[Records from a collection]
..............................

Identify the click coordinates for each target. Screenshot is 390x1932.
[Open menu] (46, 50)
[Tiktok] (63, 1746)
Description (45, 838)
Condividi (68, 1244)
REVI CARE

..............................

> [How to complete this task]
Reproduce the records word for word.

> [Response to this task]
Identify the click coordinates for each target. Screenshot is 390x1932.
[Open menu] (46, 50)
[Tiktok] (63, 1746)
Description (45, 838)
Condividi (68, 1244)
REVI CARE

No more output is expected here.